Penyimpangan perilaku seksual memang dilarang oleh agama. Tapi bukan berarti pendidikan seksual tidak bisa diajarkan melalui ajaran agama. Tentu bisa. Misalnya ajaran terkait bersuci sebelum melakukan ibadah, misal wudhu. Ibadah dikatakan tidak sah bila wudhu batal, salah satunya dengan menyentuh alat kelamin tanpa pelapis. Dubur dan kemaluan juga diajarkan untuk selalu bersih demi kesehatan tubuh.

Nah, pemenuhan informasi semacam ini bisa menjadi jalan keluar beberapa masalah terkait seksual dan reproduksi. Informasi tentunya harus disampaikan dengan gaya khas remaja, bukan menimbulkan rasa takut atau bertentangan dengan logika.

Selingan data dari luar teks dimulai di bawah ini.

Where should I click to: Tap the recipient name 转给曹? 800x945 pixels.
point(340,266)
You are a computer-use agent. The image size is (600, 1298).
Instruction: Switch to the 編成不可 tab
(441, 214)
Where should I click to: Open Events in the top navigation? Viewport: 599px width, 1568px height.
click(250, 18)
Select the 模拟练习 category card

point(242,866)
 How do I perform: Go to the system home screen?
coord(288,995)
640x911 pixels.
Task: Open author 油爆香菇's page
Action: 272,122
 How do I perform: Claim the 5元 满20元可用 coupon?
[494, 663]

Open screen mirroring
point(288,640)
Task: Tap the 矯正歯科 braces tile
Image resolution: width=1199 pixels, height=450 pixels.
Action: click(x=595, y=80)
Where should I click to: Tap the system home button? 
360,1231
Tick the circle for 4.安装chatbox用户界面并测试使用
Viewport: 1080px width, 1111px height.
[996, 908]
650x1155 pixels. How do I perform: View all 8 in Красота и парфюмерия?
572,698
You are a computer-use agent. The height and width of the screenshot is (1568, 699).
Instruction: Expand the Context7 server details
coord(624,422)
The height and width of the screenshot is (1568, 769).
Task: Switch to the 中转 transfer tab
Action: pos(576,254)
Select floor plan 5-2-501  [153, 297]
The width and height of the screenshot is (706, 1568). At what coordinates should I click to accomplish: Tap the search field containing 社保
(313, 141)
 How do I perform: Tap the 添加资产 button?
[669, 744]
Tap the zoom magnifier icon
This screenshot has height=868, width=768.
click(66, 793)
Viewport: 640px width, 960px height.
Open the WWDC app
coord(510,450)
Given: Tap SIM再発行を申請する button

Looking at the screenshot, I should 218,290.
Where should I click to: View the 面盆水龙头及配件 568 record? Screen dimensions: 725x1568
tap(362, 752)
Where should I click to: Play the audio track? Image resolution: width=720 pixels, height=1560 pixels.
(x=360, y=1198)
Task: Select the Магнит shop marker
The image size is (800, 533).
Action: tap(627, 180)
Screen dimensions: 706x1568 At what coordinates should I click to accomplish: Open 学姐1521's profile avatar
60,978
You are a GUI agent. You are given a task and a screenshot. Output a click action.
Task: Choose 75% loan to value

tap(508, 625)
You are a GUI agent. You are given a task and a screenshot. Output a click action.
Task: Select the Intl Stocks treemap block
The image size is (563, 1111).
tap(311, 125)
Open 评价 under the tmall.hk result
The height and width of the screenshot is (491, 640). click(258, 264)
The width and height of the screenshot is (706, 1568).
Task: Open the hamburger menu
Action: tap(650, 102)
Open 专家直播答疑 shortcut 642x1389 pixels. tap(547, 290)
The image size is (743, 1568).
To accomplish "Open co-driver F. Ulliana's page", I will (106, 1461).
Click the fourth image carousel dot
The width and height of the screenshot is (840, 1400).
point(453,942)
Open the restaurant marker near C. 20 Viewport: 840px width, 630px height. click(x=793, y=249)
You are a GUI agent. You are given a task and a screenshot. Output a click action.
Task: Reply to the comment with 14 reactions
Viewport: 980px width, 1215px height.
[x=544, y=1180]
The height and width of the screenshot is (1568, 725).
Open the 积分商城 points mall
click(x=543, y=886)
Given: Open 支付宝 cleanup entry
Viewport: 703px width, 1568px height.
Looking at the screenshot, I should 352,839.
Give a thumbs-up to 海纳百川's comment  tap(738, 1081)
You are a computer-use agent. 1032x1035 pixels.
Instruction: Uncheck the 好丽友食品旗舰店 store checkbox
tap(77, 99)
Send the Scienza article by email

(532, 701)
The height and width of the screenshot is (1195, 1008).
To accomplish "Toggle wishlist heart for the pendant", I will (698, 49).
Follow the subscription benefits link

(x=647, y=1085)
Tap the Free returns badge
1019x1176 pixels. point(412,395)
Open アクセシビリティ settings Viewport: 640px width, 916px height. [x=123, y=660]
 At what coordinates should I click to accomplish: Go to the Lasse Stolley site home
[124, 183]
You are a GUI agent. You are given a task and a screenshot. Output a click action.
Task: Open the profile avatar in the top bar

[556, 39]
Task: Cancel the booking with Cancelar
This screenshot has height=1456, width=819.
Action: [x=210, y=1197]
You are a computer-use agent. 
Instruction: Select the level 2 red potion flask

Analoginya begini, ada makanan yang boleh dimakan, begitu pula sebaliknya. Demikian pula soal hubungan seks. Ringkasnya, tidak ada hal khusus yang membuat pendidikan seks jadi sulit diajarkan. Kecuali cara berpikirmu yang tak mau diubah. Kolot.

Kecukupan informasi diharapkan bisa membantu remaja mengenal diri, serta mempertimbangkan keputusan terkait seksual dan reproduksi. Hasilnya remaja tak perlu lagi mempercayai iklan obat penggugur kandungan atau praktik aborsi ilegal. Percayalah itu semua info sesat.